So, only MHP_MEMMAP_DEVICE will be used. Would it make sense to only
implement one for now (after we decide which one to use), to make things
simpler?

Or do you have a real user in mind for the other?

> 
> mark_vmemmap_pages() marks the pages as vmemmap and sets some metadata:
> 
> The current layout of the Vmemmap pages are:
> 
> 	[Head->refcount] : Nr sections used by this altmap
> 	[Head->private]  : Nr of vmemmap pages
> 	[Tail->freelist] : Pointer to the head page
> 
> This is done to easy the computation we need in some places.
> E.g:
> 
> Example 1)
> We hot-add 1GB on x86_64 (memory block 128MB) using
> MHP_MEMMAP_DEVICE:
> 
> head->_refcount = 8 sections
> head->private = 4096 vmemmap pages
> tail's->freelist = head
> 
> Example 2)
> We hot-add 1GB on x86_64 using MHP_MEMMAP_MEMBLOCK:
> 
> [at the beginning of each memblock]
> head->_refcount = 1 section
> head->private = 512 vmemmap pages
> tail's->freelist = head
> 
> We have the refcount because when using MHP_MEMMAP_DEVICE, we need to know
> how much do we have to defer the call to vmemmap_free().
> The thing is that the first pages of the hot-added range are used to create
> the memmap mapping, so we cannot remove those first, otherwise we would blow up
> when accessing the other pages.
> 
> What we do is that since when we hot-remove a memory-range, sections are being
> removed sequentially, we wait until we hit the last section, and then we free
> the hole range to vmemmap_free backwards.
> We know that it is the last section because in every pass we
> decrease head->_refcount, and when it reaches 0, we got our last section.
> 
> We also have to be careful about those pages during online and offline
> operations.

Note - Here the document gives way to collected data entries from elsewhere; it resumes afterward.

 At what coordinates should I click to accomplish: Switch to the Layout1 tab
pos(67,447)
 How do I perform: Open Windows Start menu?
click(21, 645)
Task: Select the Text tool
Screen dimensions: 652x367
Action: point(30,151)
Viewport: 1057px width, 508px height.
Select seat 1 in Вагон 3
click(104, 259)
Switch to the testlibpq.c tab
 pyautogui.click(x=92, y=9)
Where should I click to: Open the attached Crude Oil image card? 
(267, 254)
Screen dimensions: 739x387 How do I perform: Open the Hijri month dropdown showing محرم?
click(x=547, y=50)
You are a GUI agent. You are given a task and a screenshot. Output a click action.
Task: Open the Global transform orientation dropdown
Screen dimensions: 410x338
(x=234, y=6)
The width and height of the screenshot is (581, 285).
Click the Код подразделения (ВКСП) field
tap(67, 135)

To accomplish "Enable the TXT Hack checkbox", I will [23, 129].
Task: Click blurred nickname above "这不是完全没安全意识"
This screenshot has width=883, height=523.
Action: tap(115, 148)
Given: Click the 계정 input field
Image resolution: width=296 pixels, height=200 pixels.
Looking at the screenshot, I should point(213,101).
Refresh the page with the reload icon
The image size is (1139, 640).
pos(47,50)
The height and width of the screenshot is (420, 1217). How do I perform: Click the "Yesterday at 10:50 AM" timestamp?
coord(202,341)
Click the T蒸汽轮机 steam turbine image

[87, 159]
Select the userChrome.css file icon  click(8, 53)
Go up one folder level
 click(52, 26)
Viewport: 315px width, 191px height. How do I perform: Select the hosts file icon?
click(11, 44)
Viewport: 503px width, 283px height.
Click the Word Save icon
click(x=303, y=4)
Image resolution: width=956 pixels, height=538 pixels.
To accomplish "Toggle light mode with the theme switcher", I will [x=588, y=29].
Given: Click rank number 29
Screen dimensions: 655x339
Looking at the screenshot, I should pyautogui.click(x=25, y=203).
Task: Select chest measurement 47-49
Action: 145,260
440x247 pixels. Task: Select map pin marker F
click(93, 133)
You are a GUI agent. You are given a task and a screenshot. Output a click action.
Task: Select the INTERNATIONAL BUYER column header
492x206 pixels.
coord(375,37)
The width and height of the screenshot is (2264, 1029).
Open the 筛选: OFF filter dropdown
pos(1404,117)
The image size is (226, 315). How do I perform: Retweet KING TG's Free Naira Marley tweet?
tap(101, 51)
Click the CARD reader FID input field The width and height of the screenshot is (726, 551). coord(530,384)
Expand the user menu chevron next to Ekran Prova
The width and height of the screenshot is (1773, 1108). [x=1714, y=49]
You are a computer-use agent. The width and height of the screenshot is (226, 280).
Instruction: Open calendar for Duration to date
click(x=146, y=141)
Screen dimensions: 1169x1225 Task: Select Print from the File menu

They are simply skipped, so online will keep them
> reserved and so unusable for any other purpose and offline ignores them
> so they do not block the offline operation.
> 
> In offline operation we only have to check for one particularity.
> Depending on how large was the hot-added range, and using MHP_MEMMAP_DEVICE,
> can be that one or more than one memory block is filled with only vmemmap pages.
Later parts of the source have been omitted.